So, and that in particular usually being a white man, right. So it’s a lot easier to inhabit that space, and it’s something that you’re trained by media to do, by media at large to do, obviously. But to add this layer on top of it, to the point where it’s shameful to try to engage with the perspective…I don’t know.

[Elizabeth Minkel]: And I think I would observe, and I wonder if other slash fans would feel the same way, over time, over the last 15 years, a decrease in the amount of engagement around sexuality within male/male stories. I think part of that reflects destig…I mean if you were writing a slash story in 2001 you were writing in a different climate I would say.

But it’s also sort of, when there are millions and millions of stories around and you’re just clicking from one Harry/Louis story to the next—to give you your example [FK lauhgs]—if you’re in that vast world where this is just a given fact, how often do characters struggle with that? And I think that I’ve seen people discuss this, there’s some blowback actually when you have characters struggling with it.
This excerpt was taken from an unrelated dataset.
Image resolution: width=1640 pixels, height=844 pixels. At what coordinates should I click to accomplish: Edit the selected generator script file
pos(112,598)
Which is frustrating because not everyone just, you know, shows up at age 14 and is like “here’s my labels and I’m good!” That’s not how the world works.
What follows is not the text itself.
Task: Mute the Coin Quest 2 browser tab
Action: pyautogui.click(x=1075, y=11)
[Flourish Klink]: I do know what you mean, and I feel that too. I guess I think that there’s two different things that both happen. One of them is enjoying the thing and enjoying that distance, and also being with the characters, and there’s also the desire to be in the story. And I, for some fandoms, I have the desire to be in the story, and for some I don’t. Some of that has changed. When I was very young I really wanted to be in the story of The X-files, but now when I read X-files fanfic or get involved in X-files stories, I don’t wanna be in that world. I very much want to write about that world, and read fanfic in that world, and read about characters in that world, but I don’t wanna be in it anymore. Whereas I still kind of, I still kind of want to be…I kinda wanna be at Hogwarts! Right? I wrote a video game, it’s not a video game, a text adventure about being. Called Muggle Studies. Where you play the first ever Muggle Muggle Studies teacher at Hogwarts.

... And that was the point of it, right. The idea was, let’s write about this, and use this as a way to look at what it means to be a Muggle and also to be, take a total self-insert trope and see what that would be like. So I mean I guess I’m really engaged with that trope and that question, of what does it look like to really write a self-insert. What does it look like to write a character who could be a self-insert but is in fact their own character? Right. So in Muggle Studies the character you’re playing is lesbian and her partner or ex-girlfriend really at the point that you’re playing was a witch, is a witch, and she’s dealing with the fact that now she knows that witches are real and exist and her ex-girlfriend had been lying to her for their entire relationship…but also, she’s stranded at Hogwarts and she doesn’t have magic, but everybody is magically gone, so she has to figure out how to get them back without magic.